Those expecting the US real estate market to recover in 2010 may be in for a long wait with the latest report from analysts indicating that there will be no increase in values in the first six months of the year.
According to HSH Associates, a New Jersey based financial publishing house, the outlook for the first half of 2010 is flat. ‘Rebuilding equity is going to be a long time coming even in a reasonable interest rate environment, even with reasonable appreciation,’ said HSH Vice President Keith Gumbinger.
According to the Standard & Poor’s Case-Shiller index, which tracks changes in the value of residential real estate in 20 metropolitan regions, prices have fallen 32.6%, peak to trough, between 2006 and the third quarter of 2009.
HSH is predicting a flat real estate market with no increase in value through June 2010. Then, from July 2010 through August 2011, a period of 14 months, prices are projected to increase at a rate of about 2.5% a year.
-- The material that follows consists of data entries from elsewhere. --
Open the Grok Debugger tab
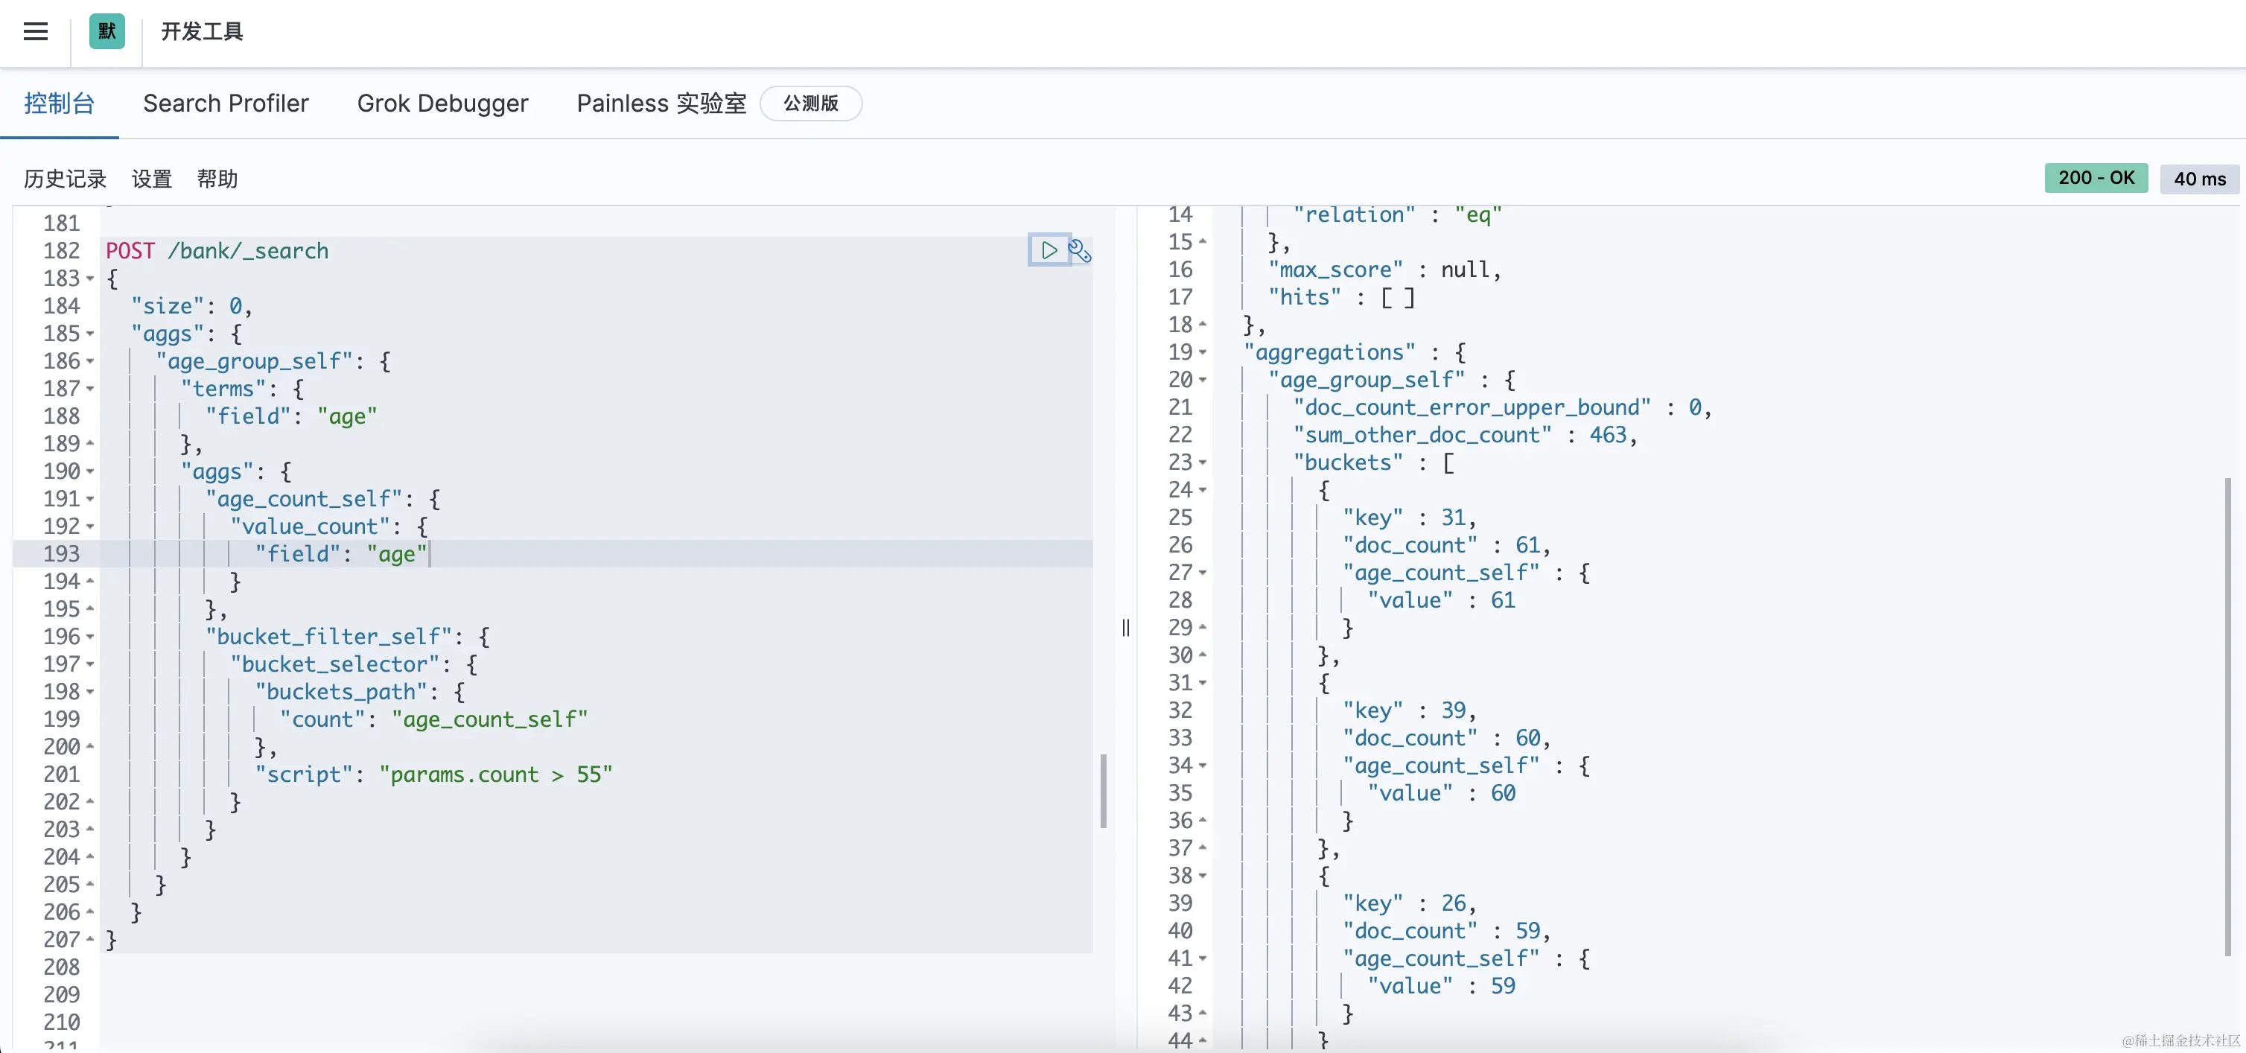This screenshot has height=1053, width=2246. [442, 104]
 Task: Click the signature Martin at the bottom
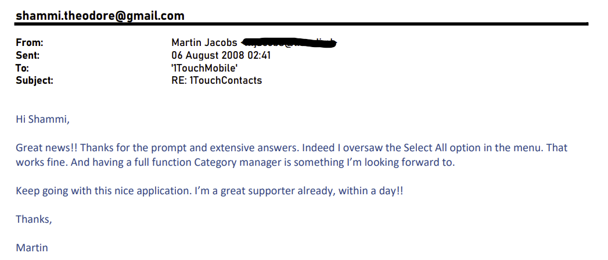(32, 248)
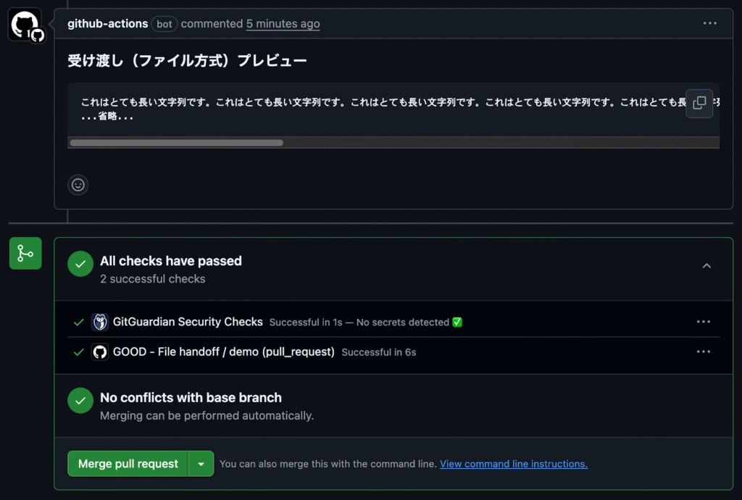This screenshot has width=742, height=500.
Task: Open merge method dropdown arrow
Action: tap(201, 464)
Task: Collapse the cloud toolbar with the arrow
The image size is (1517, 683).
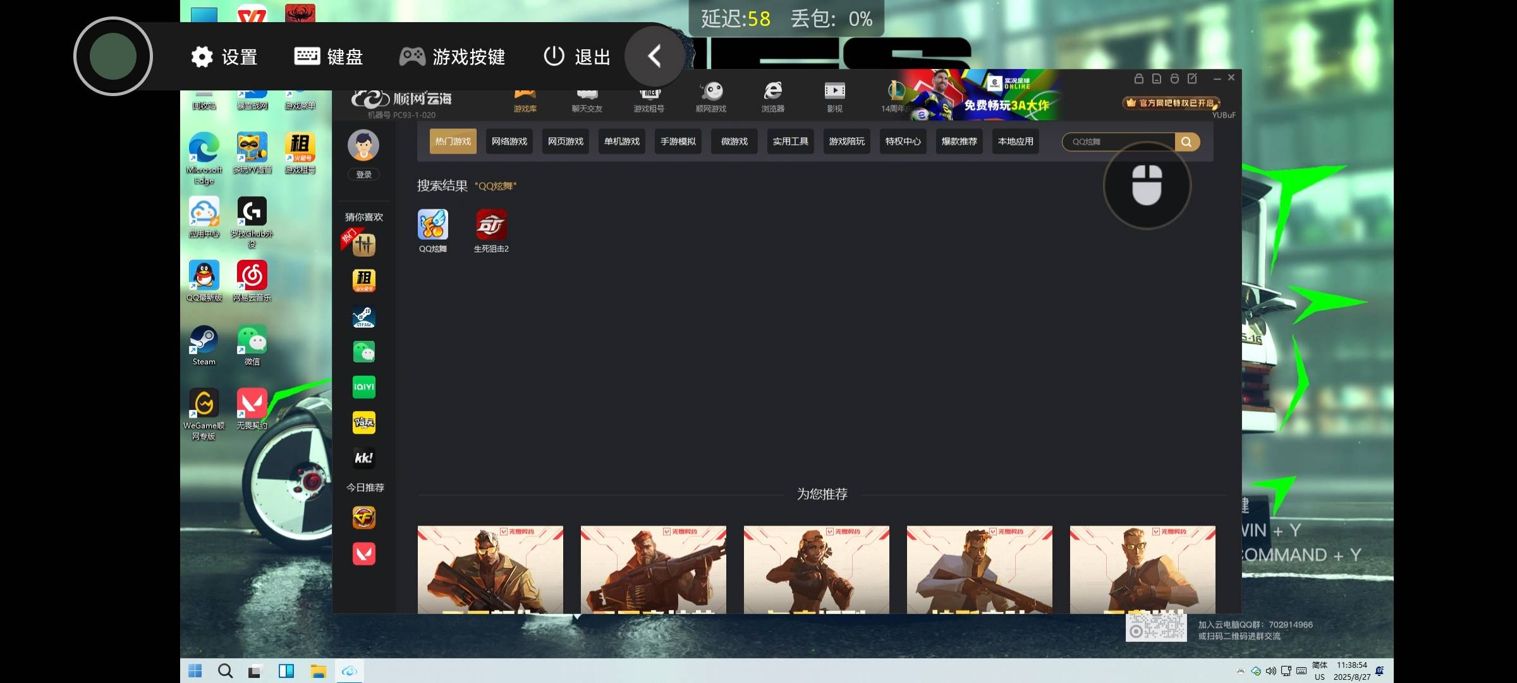Action: pos(655,56)
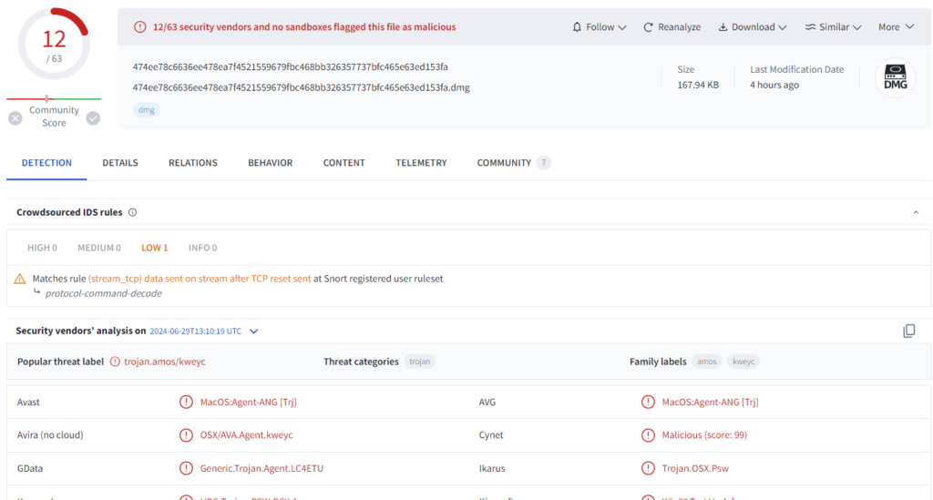Expand the analysis date dropdown chevron
This screenshot has width=933, height=500.
point(254,332)
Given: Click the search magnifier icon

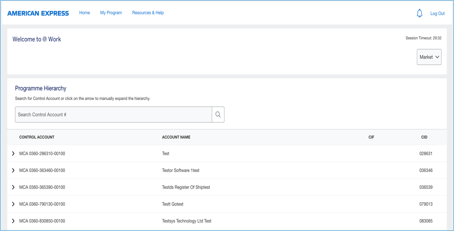Looking at the screenshot, I should (x=218, y=115).
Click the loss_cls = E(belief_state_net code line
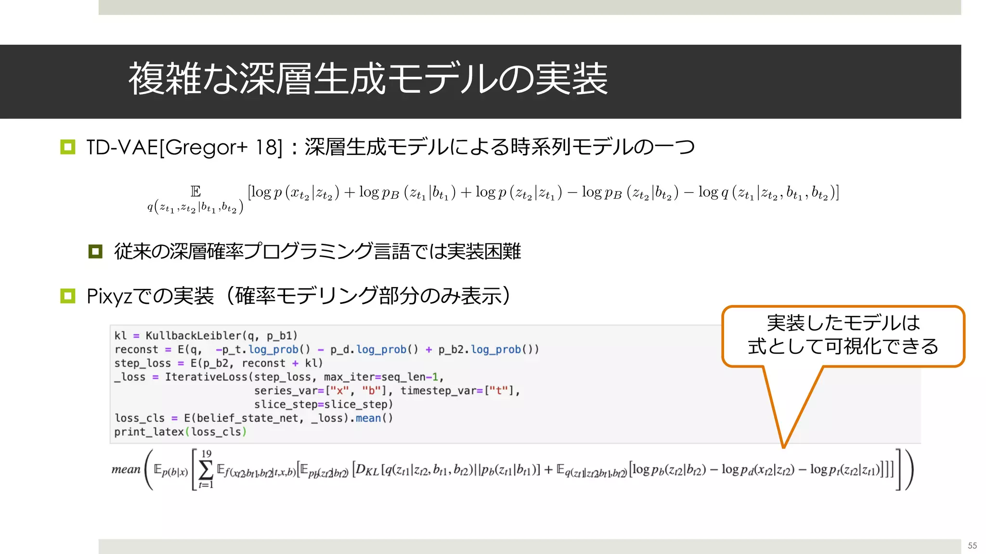 (253, 418)
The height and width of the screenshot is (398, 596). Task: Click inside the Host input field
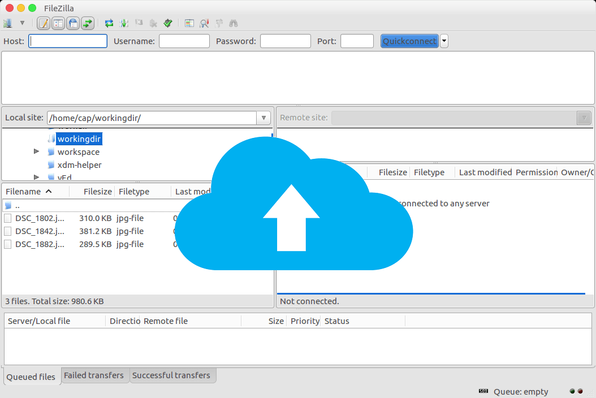click(67, 41)
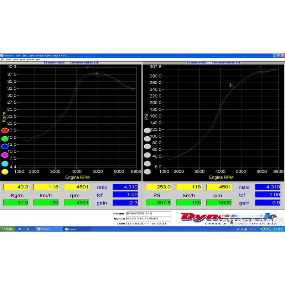Click the top gray circle on power graph
Image resolution: width=285 pixels, height=285 pixels.
point(147,130)
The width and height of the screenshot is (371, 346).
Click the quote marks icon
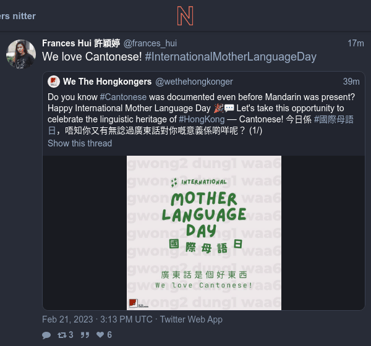(85, 335)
And from then on the company is predicting a yearly gain of 3%.
‘We could end up running through a whole other recession cycle,’ warned Gumbinger, adding that the US economy tends to fall into a business-cycle contraction every 10 years or so. ‘House values could move up more strongly or more weakly, depending on any number of circumstances,’ he said.
The report comes as government-sponsored mortgage company Fannie Mae revealed a rise in the number of serious delinquency rates, up to 5.29% in November 2009, the latest month of data, the highest in recent memory.
That number grew from 4.98% in October and more than doubled the 2.13% in November 2008, according to its monthly summary.
And lenders are warning of an increase in strategic defaulting where struggling home owners deliberately stop paying their loans and move out.